- Map of the Peloponnese with its principal locations during the late Middle Ages
- Capital: Nikli
- • Coordinates: 37°27′N 22°25′E﻿ / ﻿37.450°N 22.417°E
- • Type: Feudal lordship
- Historical era: Middle Ages
- • Established: 1209
- • Byzantine reconquest: 1296/1302
|  | Succeeded by |
|  | Despotate of the Morea / |

= Barony of Nikli =

Medieval territory in southern Greece

The Barony of Nikli was a medieval Frankish fiefdom of the Principality of Achaea, located in the southern Arcadia region of the Peloponnese peninsula in Greece, and centred on the town of Nikli (Νίκλι; Nicles; Nicli), also known as Amyklai or Amyklion (Ἀμύκλαι, Αμύκλιον).

== History ==
The Barony of Nikli was established ca. 1209, after the conquest of the Peloponnese by the Crusaders, and was one of the original twelve secular baronies within the Principality of Achaea. The barony, with six knight's fiefs attached to it, was given to a lord known in the Greek and Italian versions of the Chronicle of the Morea only as William, but whose family name is given by Angevin records as Morlay. William was succeeded by his son Hugh—although Karl Hopf suggested the interposition of a second William after the original founder for chronological reasons—and then, around 1280, by Androuin de Villiers or de Villa, who had married Hugh's sister Sachette.

Nikli, known in Antiquity as Tegea, is located on the southern Arcadian plain and was conquered by the Franks after a siege sometime before 1209; at the time it was a town of some importance and the seat of a bishopric, which was taken over by a Latin bishop until 1222, when it was abolished and joined to that of Lacedaemon.
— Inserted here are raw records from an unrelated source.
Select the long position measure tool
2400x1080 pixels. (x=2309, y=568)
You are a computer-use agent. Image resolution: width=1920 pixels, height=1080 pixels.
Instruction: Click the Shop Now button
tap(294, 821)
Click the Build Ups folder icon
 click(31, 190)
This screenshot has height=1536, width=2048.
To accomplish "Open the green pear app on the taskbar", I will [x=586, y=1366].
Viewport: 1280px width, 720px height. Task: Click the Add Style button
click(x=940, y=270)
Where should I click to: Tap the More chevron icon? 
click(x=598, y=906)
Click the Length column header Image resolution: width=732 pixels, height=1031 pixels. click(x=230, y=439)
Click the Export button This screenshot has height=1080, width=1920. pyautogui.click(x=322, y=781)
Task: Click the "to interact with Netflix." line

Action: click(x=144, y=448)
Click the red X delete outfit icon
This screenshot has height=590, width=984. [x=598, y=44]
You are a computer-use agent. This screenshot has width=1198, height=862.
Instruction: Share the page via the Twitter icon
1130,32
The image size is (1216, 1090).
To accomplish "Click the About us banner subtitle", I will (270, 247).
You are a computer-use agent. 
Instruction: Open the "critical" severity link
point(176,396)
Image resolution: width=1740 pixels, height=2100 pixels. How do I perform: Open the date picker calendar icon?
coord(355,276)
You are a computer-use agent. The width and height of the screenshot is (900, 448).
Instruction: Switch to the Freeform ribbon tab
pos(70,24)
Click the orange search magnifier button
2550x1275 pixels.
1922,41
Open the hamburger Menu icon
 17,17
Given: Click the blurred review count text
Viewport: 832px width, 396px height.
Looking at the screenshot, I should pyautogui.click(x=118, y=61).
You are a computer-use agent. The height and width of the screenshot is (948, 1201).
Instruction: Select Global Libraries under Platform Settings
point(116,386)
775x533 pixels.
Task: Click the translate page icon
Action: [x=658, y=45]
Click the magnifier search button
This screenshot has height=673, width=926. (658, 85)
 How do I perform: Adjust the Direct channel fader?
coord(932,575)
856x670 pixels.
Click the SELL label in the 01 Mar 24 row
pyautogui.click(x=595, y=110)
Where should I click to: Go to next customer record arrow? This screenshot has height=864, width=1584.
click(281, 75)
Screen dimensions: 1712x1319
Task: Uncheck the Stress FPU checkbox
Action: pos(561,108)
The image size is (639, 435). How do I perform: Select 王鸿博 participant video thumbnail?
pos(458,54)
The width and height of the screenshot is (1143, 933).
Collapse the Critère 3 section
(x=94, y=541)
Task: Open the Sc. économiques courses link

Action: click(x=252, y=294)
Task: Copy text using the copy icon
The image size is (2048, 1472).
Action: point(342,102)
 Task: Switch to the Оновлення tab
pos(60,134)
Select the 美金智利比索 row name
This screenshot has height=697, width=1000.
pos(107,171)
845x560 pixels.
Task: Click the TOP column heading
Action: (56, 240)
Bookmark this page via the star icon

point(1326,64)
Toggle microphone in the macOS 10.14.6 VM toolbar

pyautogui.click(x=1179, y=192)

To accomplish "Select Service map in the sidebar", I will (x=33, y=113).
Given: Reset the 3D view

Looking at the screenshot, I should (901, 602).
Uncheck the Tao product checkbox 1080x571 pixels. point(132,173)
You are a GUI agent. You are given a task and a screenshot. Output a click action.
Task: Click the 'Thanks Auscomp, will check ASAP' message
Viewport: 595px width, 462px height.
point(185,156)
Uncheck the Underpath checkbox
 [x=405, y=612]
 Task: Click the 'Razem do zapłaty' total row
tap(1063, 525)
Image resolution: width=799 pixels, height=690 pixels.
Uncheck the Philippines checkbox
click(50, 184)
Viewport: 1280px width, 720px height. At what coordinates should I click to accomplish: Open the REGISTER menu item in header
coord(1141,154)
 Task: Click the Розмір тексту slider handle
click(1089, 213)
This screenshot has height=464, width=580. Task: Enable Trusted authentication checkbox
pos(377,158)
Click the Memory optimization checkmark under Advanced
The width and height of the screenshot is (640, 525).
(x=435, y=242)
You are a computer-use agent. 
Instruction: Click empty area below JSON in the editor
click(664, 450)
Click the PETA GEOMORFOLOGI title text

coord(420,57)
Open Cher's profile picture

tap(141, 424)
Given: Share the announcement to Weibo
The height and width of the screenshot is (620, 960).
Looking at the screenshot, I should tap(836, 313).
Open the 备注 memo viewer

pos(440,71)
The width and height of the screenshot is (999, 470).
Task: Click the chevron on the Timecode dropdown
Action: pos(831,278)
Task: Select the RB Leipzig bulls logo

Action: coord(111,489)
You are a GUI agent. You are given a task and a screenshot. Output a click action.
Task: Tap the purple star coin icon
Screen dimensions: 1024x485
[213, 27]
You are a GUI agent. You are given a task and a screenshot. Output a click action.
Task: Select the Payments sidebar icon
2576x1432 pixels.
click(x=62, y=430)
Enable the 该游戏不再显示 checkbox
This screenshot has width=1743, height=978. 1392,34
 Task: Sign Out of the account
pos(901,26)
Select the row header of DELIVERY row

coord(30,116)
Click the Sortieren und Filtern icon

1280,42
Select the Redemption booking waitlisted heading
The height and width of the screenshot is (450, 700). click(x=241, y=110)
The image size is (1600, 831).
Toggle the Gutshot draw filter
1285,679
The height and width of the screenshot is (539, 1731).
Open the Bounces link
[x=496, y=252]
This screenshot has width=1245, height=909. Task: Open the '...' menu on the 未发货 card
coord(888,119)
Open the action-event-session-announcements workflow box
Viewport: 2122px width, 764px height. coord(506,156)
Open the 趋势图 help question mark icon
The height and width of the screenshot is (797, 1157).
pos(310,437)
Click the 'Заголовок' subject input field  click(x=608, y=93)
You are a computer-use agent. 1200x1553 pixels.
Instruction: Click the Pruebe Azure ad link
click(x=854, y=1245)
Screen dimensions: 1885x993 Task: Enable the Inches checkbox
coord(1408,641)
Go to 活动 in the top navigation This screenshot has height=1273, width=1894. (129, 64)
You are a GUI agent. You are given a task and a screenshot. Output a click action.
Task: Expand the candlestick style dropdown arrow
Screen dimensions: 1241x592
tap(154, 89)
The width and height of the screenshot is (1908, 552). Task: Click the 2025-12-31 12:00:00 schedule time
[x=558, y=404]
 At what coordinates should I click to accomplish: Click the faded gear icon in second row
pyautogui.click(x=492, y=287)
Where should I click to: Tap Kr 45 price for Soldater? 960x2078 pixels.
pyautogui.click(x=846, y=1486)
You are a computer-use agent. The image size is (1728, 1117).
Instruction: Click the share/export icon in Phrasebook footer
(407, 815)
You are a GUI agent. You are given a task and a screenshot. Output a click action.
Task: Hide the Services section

Nikli's location made it an excellent assembly point for armies, as well as for parliaments like the famous "Ladies' Parliament" in 1261, but after 1262, when the Byzantines recovered parts of the southeastern Peloponnese, the barony became a battleground, and by the early 1270s, Nikli was permanently garrisoned to prevent the Byzantines from breaking out of their territory in Laconia into the central Arcadian plateau. Nikli was still in Frankish hands in 1280, but was lost to the resurgent Byzantines sometime after. The Aragonese version of the Chronicle states that the Byzantines occupied the town in 1296, but, it being indefensible on account of its location on the plain, they preferred to destroy and abandon it. The region seems to have remained under Frankish control for a few years after that, but by 1302, it was definitely in Byzantine hands.